Has the new income-tax regime killed tax-saving mutual funds? Not yet, but…

  • February 22, 2024
  • CA Chandan Agarwal's Office
tax saving mutual funds

Budget 2023 made the new income tax regime the default regime. Since this regime doesn’t give Section 80C benefits, ELSS, or tax-saving mutual funds, have lost their tax-benefit edge. Aside from taxpayers who would still opt for the old tax regime, it remains to be seen if ELSS funds can sell themselves purely on performance.

Aside from dealing a blow to debt funds, Budget 2023 (last year’s Budget) blew another hole in the Rs 50 lakh crore Indian mutual fund (MF) industry. It made the new tax regime the default tax regime, effective April 1, 2023. The move — an otherwise sound tax policy with lower rates, but no tax benefits — has left the Equity-Linked Savings Scheme (ELSS) out in the cold. Also known as tax-saving MF schemes, ELSS offers Section 80C tax deduction benefits up to a limit of Rs 1.5 lakh.

The current financial year (2023-24) will be the first where taxpayers will have filed their taxes under the new regime as the default one, unless they wish to switch back to the old regime, in which case they have to fill out a form.

What, then, is the future of ELSS where, as per anecdotal evidence, a majority of investors invest just to get the income-tax benefits? The future of ELSS appears to be in doubt as the government seems focused on enhancing, pushing, and popularising the new tax regime.

Changing strategies

Some mutual fund houses, such as PPFAS Asset Management Co Ltd, India’s 18th largest fund house with assets under management (AUM) of over Rs 60,000 crore, don’t talk much about tax savings anymore, even though that’s been the core purpose of Parag Parikh ELSS Tax Saver (PETS), its tax-saving fund. Neil Parag Parikh, Chairman and Chief Executive Officer, PPFAS Mutual Fund, says that when the window to invest internationally by mutual funds got shut in February 2022, unitholders demanded a pure India investment diversified scheme as an alternative to Parag Parikh Flexi Cap Fund (PPFCF), the MF’s flagship fund that used to invest up to 25 percent in international stocks. “That is when we told our investors to invest in PETS, ignoring the tax benefits it also gives,” says Parikh.
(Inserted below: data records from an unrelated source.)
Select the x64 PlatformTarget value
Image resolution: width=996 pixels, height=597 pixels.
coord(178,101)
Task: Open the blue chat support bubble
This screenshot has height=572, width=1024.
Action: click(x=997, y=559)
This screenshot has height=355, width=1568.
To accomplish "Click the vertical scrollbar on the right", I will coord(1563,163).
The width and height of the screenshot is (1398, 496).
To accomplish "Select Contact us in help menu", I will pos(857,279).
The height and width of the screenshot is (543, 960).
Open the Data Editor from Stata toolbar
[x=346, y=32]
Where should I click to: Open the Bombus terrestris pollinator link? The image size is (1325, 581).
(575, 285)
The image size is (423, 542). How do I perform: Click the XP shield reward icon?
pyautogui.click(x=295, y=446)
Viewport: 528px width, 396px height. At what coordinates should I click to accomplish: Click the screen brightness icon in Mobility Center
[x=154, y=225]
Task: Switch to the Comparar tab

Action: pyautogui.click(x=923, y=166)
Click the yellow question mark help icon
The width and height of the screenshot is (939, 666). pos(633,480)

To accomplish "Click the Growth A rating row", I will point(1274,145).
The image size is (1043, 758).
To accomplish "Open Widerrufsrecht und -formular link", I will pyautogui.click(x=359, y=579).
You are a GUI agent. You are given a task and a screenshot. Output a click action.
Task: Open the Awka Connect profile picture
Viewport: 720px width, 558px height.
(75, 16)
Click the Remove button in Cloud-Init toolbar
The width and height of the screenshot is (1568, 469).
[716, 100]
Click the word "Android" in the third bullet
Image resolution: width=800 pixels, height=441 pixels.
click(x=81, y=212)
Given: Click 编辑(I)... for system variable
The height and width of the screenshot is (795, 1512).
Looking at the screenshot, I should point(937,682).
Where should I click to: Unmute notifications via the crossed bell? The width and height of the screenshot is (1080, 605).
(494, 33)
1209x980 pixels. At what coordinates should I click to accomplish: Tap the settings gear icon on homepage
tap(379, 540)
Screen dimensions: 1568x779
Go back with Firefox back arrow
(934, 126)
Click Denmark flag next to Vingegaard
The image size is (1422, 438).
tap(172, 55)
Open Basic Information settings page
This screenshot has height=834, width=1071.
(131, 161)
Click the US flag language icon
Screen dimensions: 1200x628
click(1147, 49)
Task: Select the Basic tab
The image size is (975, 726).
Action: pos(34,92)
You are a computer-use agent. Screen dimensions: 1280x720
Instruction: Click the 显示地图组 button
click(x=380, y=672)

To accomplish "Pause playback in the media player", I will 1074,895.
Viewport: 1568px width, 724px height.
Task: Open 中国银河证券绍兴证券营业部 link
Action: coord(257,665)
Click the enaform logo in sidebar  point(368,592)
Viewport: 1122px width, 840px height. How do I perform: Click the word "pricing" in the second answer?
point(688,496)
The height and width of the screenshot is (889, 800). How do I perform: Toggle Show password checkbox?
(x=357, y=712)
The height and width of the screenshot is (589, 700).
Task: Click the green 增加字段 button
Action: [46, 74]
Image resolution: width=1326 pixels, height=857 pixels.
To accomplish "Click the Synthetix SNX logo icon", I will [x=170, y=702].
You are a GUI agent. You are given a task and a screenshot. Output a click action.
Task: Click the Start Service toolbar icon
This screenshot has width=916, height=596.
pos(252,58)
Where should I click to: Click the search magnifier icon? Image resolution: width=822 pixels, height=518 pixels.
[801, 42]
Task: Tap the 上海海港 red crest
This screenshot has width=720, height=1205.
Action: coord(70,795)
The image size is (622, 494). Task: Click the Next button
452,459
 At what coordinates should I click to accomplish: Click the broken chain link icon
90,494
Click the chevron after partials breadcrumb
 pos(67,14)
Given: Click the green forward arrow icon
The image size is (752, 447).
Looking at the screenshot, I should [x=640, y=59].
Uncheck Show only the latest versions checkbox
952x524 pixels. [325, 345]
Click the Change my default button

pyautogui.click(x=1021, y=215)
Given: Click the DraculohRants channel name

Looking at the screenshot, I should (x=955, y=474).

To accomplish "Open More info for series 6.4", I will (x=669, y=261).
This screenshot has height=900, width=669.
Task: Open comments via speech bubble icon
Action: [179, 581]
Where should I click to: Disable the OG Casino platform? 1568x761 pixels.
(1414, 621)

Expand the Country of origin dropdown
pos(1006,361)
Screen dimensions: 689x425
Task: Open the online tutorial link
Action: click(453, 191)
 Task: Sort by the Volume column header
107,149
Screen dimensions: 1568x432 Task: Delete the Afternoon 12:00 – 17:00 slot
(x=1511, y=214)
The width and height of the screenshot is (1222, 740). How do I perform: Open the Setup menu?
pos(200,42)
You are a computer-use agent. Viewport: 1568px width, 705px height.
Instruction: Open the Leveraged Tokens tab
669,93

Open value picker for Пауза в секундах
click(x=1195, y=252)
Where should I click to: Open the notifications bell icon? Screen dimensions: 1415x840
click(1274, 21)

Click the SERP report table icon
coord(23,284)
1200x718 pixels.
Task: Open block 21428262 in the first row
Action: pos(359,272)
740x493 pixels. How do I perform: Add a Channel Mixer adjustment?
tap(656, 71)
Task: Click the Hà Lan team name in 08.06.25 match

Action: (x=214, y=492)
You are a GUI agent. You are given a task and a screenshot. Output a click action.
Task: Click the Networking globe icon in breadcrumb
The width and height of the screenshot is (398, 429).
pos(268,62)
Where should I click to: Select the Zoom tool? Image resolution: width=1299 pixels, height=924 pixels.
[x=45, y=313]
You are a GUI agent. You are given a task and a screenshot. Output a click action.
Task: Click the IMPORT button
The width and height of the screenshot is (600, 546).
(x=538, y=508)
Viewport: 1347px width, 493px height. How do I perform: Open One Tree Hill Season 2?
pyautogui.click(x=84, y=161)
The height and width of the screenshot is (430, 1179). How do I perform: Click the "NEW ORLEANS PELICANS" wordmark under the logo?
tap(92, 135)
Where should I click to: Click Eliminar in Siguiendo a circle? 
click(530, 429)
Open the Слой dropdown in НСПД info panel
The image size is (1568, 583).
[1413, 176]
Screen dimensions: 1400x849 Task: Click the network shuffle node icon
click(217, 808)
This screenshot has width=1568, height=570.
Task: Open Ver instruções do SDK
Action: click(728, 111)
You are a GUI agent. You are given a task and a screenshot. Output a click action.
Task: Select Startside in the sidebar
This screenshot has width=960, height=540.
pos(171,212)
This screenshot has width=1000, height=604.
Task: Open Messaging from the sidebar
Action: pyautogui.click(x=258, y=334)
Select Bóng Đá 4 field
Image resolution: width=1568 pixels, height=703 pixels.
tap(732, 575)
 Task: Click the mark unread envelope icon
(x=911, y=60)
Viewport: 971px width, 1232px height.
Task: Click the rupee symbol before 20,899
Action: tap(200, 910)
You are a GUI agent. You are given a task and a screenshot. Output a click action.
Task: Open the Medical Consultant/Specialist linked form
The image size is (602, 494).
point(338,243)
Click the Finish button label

PPFAS MF has stuck to its long-standing belief to launch as few funds as possible and, among equities, stick to diversified funds. Since PETS and PPFCF are both diversified, the fund house projects the former as the latter’s alternative, minus the international stocks. Tax-saving funds, by law, are prohibited from investing in foreign securities.

“Barring the international exposure (of PPFCF), the strategy of both schemes is similar,” says Parikh, adding that PETS’ smaller corpus (Rs 2,761 crore) is also a good alternative for those who fear that PPFAS’ large corpus (Rs 55,034 crore) might slow it down. The narrative suited PPFAS because, by then, the new income-tax regime had come about.

Elsewhere, fund houses are optimistic about investors coming into tax-saving funds. The newly launched Zerodha AMC kicked off on MF Street in November 2023 with two schemes — one of which was a tax-saving fund called the Zerodha ELSS Tax Saver Nifty Large Midcap 250 Index Fund. The fund’s size has grown to Rs 46 crore, as per Value Research at the end of January 2024. Was its CEO Vishal Jain too brave to launch an ELSS in the same year that the new tax regime was made the default one?

Jain says that the compulsory three-year lock-in is beneficial for ELSS investors. He says that the Nifty 500 index has lost money a negligible number of times if you stay invested over any three-year period over the past few years. He is right. The Nifty 500 index has lost money just 6 percent of the time, as per a three-year rolling return analysis between 2009 and date (on daily basis). Here, we checked out (multiple and with a daily frequency) 3-year returns over a period spanning 2009 and date. “The lock-in ensures that investors weather the ups and downs in the market better as they cannot panic and withdraw during volatile phases,” says Jain.